SPDX-License-Identifier: CC-BY-SA-4.0
The input data are the data objects that you send to your workforce to be labeled. Each object in the input data is described in a manifest file. Each line in the manifest is an entry containing an object to label and may contain labels from previous jobs. + The input data is stored in an Amazon S3 bucket. The bucket must be in the same region as you are running Amazon SageMaker Ground Truth. You must give access to Amazon SageMaker for the data to be read. In order to read the data, give access to Amazon SageMaker. For more information about Amazon S3 buckets, see Working with Amazon S3 buckets. + The manifest file must be in the same region the data files but does not need to be in the same location as the data files. It can be in any Amazon S3 bucket accessible to the role that you assigned to Ground Truth when you created the labeling job with either the console or the CreateLabelingJob operation.
The manifest is a UTF-8 encoded file where each line is a complete and valid JSON object. Each line is delimited by a standard line break, \n or \r\n. Since each line must be a valid JSON object, you can’t have unescaped line break characters. For more information about the data format, see JSON Lines.
Limits: Each JSON object in the manifest file can be no larger than 100k characters and no single attribute within the object can be larger than 20,000 characters. Attribute names cannot begin with $
(dollar sign).
Each JSON object in the manifest file must contain a key, either source-ref
or source
. The value of the keys are interpreted as follows: + source-ref—The source of the object is the S3 object specified in the value. This can be used when the object is a binary object, such as an image, or when you have text in individual files. + source—The source of the object is the value. This can be used when the object is a text value.
You use the source-ref
key for image files for a bounding box or semantic segmentation labeling job. Each image file must be: + 6 Mb or smaller + 1920 x 1080 pixels or smaller for semantic segmentation
The following is an example of a manifest file for files stored in an S3 bucket:
{"source-ref": "S3 bucket location 1"}
{"source-ref": "S3 bucket location 2"}
...
{"source-ref": "S3 bucket location n"}
The following is an example of a manifest file with the input data stored in the manifest:
{"source": "Lorem ipsum dolor sit amet"}
{"source": "consectetur adipiscing elit"}
...
{"source": "mollit anim id est laborum"}
You can include other key-value pairs in the manifest file. These pairs are passed to the output file unchanged. This is useful when you want to pass information between your applications. For more information, see Output Data.
You can use the Amazon SageMaker console to select a portion of your dataset for labeling. The data must be stored in an Amazon S3 bucket. You have three options: + Use the full dataset. + Choose a randomly selected sample of the dataset. + Specify a subset of the dataset using a query.
When you choose to use the full dataset you must provide a manifest file for your data objects. You can provide the S3 bucket location of the manifest file or you can have the Amazon SageMaker console create the file for you. Choose Create a manifest file to create the file. The file is stored in the S3 bucket specified in the Input data location field.

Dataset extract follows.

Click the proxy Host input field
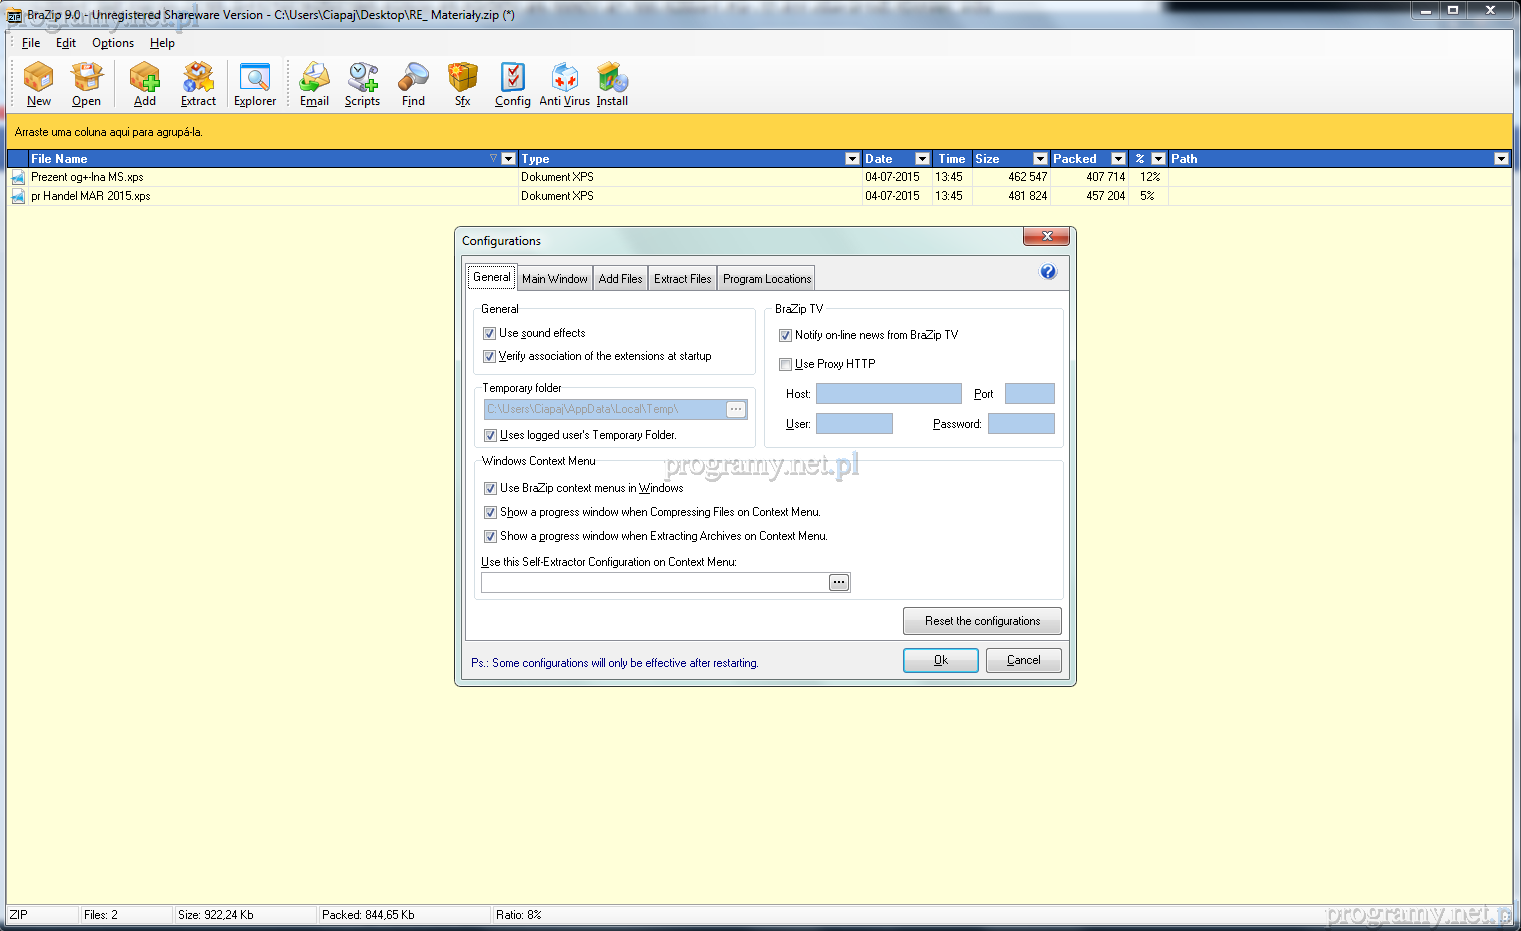(888, 394)
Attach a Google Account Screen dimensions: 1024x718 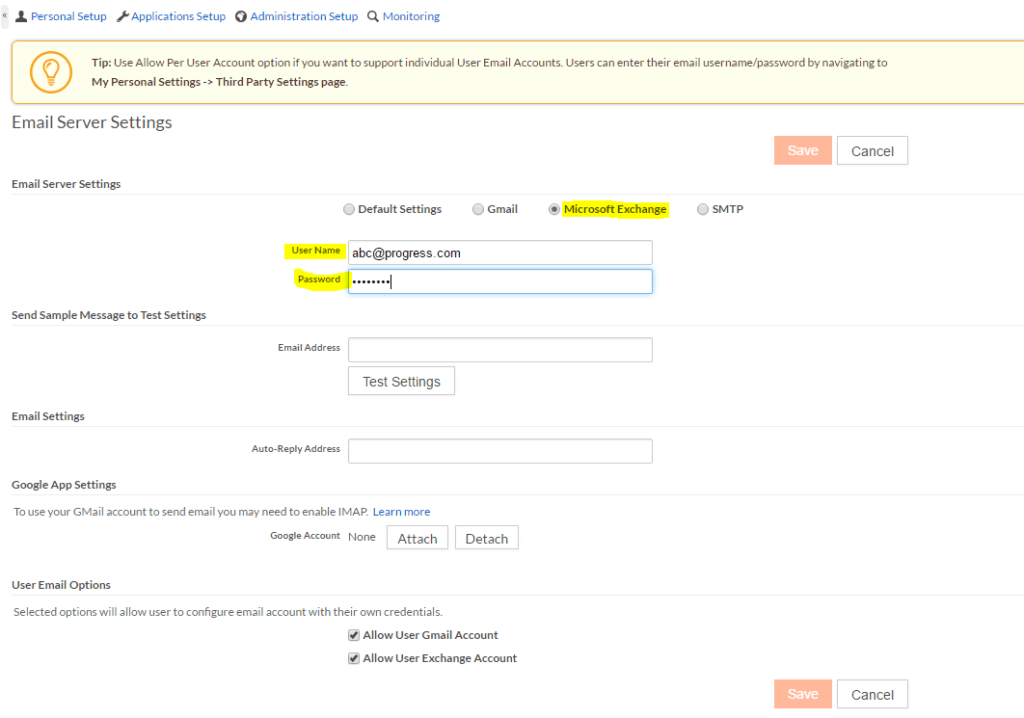417,538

Use a random sample of your dataset when you want to label a random subset of your data. The dataset is stored in the S3 bucket specified in the ** Input dataset location ** field.
Once you have specified the percentage of data objects that you want to include in the sample, choose Create subset. The Amazon SageMaker console randomly picks the data objects for your labeling job. Once the objects are selected, choose Use this subset.
The Amazon SageMaker console create a manifest file for the selected data objects. The Input dataset location field is modified to point to the new manifest file.
You can specify a subset of your data objects using an Amazon S3 SELECT
query on the object file names.
The SELECT
statement of the SQL query is defined for you. You provide the WHERE
clause to specify which data objects should be returned.
For more information about the Amazon S3 SELECT
statement, see Selecting Content from Objects
Choose Create subset to start the selection, and then choose Use this subset to use the selected data.
The Amazon SageMaker console create a manifest file for the selected data objects. The Input dataset location field is modified to point to the new manifest file.